Resilience is the ability to survive and even thrive in the face of adversity. It can be attributed to individuals and to entire communities – a dynamic process that exists on a continuum and depends upon both internal and external factors. External impacts on resilience may include things like social, contextual and cultural contributions that either help or hinder adaptation under threat. Research indicates that internal factors may include:

  • Interpersonal connection and supportive relationships as well as empathy – we first learn this from our parents or caregivers. This is by far the most robust factor predicting resilience.
  • Awareness of and curiosity about one’s inner experience and how it affects choices and behavior.
  • Willingness to face discomfort and difficulty.
  • Shame attenuation – the ability to maintain self-compassion and self-respect in times of vulnerability.
  • Optimism in hard times and openness to opportunities.
  • Cultivation of adaptive and self-regulation skills through exposure to manageable stressors.
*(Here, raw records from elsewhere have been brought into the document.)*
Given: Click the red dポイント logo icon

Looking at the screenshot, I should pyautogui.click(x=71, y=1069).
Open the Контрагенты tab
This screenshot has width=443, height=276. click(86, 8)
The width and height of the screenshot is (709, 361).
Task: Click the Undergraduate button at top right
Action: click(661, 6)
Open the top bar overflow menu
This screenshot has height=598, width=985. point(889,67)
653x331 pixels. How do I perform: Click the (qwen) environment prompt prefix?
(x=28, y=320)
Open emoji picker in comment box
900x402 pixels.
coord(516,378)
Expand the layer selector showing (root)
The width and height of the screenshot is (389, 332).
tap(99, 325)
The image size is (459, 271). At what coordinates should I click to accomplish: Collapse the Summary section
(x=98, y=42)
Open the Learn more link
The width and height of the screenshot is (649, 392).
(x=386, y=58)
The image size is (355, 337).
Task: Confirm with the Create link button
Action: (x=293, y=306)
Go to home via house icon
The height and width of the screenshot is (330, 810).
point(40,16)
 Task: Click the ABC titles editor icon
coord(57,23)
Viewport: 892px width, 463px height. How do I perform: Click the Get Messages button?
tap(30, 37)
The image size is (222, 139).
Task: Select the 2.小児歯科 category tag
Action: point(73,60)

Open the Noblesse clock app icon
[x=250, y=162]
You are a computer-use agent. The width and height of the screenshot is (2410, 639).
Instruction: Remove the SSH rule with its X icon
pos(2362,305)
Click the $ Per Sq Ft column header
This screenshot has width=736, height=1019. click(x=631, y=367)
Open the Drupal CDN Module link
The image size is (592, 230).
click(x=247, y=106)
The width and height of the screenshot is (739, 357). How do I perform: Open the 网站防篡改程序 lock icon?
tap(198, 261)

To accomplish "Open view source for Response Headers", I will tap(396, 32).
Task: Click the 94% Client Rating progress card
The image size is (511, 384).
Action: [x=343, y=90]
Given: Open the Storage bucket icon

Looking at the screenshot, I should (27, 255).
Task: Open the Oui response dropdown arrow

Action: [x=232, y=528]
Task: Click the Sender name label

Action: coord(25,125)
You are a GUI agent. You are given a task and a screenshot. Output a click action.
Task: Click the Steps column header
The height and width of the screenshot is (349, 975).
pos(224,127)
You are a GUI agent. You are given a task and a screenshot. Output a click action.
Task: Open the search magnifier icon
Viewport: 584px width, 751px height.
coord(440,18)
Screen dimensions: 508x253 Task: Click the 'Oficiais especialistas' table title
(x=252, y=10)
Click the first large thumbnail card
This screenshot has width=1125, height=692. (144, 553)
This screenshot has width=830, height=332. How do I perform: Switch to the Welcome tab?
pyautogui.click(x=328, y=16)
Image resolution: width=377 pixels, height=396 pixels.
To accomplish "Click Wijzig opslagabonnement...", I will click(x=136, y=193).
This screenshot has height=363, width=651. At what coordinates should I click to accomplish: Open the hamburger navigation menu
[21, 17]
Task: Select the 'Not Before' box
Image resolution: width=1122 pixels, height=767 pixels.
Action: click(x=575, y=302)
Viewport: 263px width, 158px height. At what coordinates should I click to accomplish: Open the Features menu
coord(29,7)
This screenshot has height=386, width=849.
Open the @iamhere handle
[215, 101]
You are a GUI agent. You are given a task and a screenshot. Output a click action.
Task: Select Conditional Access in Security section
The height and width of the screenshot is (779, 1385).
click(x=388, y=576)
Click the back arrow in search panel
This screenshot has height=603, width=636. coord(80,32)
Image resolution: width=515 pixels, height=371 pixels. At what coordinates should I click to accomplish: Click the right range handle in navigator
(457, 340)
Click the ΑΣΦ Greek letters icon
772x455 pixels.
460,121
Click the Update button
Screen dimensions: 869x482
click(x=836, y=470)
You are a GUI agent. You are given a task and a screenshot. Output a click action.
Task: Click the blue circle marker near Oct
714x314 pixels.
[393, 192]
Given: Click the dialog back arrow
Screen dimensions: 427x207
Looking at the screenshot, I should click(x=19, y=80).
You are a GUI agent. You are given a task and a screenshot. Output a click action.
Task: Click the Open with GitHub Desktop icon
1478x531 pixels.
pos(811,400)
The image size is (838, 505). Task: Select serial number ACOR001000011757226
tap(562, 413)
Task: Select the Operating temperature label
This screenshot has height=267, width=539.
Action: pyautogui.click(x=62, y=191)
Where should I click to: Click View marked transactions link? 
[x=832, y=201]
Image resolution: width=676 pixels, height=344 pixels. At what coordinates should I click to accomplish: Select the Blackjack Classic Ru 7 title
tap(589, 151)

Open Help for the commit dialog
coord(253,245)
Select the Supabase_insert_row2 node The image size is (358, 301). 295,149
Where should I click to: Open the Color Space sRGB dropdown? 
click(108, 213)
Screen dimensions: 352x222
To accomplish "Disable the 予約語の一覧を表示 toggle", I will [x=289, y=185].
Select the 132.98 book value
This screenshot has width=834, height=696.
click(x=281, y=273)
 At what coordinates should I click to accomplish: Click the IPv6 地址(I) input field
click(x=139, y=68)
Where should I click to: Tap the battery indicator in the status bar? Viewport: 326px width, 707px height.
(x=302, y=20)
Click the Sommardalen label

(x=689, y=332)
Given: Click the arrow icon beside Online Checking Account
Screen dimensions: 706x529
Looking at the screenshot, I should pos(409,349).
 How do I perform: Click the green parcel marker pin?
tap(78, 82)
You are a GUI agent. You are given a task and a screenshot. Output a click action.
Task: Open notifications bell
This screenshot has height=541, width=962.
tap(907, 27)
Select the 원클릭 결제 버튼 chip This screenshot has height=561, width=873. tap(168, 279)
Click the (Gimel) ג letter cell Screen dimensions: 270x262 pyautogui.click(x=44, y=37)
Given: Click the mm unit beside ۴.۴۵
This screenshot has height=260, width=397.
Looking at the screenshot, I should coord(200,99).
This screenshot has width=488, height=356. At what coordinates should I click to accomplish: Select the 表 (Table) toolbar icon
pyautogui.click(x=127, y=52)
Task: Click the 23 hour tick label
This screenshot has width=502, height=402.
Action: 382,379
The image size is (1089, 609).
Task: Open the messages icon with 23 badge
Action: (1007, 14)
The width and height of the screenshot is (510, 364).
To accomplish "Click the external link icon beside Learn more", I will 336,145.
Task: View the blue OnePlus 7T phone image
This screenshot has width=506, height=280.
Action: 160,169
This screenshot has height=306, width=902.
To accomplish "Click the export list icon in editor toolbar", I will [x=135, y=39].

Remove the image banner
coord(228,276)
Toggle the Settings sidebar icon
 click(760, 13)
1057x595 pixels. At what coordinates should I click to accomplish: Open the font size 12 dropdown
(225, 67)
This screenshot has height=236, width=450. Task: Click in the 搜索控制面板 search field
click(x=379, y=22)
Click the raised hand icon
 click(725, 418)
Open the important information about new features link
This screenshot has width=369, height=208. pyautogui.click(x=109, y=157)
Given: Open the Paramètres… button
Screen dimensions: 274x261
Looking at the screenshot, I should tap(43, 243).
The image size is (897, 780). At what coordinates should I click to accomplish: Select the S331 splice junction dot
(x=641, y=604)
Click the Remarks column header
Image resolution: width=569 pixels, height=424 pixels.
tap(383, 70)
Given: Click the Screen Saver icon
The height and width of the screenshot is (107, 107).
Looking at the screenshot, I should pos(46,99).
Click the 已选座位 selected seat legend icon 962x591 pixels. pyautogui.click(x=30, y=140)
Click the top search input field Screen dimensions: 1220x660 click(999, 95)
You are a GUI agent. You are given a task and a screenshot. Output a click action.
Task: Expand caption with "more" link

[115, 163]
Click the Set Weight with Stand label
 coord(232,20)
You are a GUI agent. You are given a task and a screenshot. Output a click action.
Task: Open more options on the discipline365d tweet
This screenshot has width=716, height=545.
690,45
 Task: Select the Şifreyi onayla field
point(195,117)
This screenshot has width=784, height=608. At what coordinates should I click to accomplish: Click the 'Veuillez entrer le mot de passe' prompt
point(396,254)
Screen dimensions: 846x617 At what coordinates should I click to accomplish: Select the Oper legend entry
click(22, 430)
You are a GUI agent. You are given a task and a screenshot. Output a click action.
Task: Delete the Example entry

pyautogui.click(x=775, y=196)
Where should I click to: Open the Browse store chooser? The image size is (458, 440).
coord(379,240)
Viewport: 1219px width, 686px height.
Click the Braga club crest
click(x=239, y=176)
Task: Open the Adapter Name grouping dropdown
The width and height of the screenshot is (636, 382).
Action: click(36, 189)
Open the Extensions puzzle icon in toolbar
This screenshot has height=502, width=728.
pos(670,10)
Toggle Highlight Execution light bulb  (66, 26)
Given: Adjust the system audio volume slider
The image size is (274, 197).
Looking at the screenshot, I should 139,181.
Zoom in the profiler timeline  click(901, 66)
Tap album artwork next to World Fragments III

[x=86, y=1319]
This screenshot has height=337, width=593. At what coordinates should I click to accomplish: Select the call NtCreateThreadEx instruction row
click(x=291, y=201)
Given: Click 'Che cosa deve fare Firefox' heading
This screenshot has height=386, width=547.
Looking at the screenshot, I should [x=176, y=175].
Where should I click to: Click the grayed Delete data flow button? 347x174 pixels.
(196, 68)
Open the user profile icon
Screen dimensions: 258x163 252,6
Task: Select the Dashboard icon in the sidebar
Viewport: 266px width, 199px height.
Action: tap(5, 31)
Practicing mindfulness can cultivate all of these helpful resilience promoting factors. Learning and practicing with a mindfulness community helps build connections. Most formal practices involve the curious exploration of body sensations, thoughts, feelings, and urges, with attitudes including compassion, trust, and patience. We learn to turn toward difficulty with openness and kindness. In addition, the research indicates mindfulness is correlated with greater cognitive flexibility and self-regulation skills.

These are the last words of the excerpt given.